Materials and methods
Our study included 56,135 of regular FSBI RNIIHT FMBA blood donors and 16,240 first-time applicants for donation screened in 2000-2019. All of them were examined for bloodborne infections markers. The investigation extent and procedure, including diagnostic reagent specification, are regulated by Russian Federation Ministry of Health and Chief sanitary doctor’s orders. All blood donor donors were evaluated for hepatitis B, hepatitis C, HIV and syphilis markers via ELISA or immunochemiluminescent analysis using the Architect I 2000 SR automatic immunochemical analyzer. Since 2013 all blood donors has been examined for hepatitis B, hepatitis C and HIV nucleic acids presence with a help from a fully automated PCR-complex Cobas s201 system. The 2020-2021 donor survey results are not included in the analysis due to the changes introduced into donor department’s procedures during COVID-19 pandemic.
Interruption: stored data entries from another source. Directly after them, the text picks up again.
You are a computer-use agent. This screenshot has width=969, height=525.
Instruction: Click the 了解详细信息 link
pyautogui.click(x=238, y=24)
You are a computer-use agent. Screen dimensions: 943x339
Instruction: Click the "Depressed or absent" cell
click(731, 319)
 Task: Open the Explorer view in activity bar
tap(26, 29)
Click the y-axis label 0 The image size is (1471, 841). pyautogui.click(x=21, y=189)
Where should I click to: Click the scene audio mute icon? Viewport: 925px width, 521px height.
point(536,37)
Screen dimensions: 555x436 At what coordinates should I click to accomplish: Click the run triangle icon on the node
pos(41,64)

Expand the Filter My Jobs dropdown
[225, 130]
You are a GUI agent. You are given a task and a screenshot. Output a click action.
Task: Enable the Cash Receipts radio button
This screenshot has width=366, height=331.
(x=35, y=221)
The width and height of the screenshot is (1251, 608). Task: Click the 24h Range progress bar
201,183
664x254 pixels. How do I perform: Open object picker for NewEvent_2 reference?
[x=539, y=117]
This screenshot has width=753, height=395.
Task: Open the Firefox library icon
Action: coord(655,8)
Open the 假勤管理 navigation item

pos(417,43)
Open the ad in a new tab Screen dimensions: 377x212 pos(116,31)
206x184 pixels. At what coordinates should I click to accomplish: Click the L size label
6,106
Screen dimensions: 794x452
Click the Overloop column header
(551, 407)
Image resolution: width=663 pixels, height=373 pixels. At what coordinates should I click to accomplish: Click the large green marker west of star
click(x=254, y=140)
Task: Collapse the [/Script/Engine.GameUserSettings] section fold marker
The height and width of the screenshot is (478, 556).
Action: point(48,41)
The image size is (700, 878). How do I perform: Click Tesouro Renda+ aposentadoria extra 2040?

Among the regular FSBI RNIIHT FMBA donors examined the viral hepatitis B markers incidence gradually decreased from 0.1% in 2000 to an average of 0.03% with no marker carriers found in some of the years. The hepatitis C markers were seen more often with 0.3% incidence in 2000 with subsequent average rate of 0.15% among subjects examined. Among the first-time donors the incidence of markers for both viruses was more significant with hepatitis B found in 1.3% in 2000 and then slightly decreasing to a rate of 0.5%, and hepatitis C markers been positive in 3.7% potential donors in 2000 and then seen in an average of 1.2% cases. From 2015 to 2019, the overall hepatitis markers positivity rate was 0.08% in regular donors and 1.4% in first-time ones, which demonstrates a slight general decrease infection frequency. In both blood donor groups the hepatitis C detection rate notably exceeds one for hepatitis B being about threefold higher.
Assumingly healthy people applying as candidates for donation are, nonetheless, infected in about 2% of cases (these figures are even higher in endemic regions) and are not accepted for donation due to bloodborne infections markers presence. A similar proportion of all potential first-time donors are likely to fail to become HSC Registry donors as well. In this regard, the donor social background, motivation and thorough questioning are of particular importance.
Registry, hemopoietic stem cells, donors, bloodborne infections, hepatitis.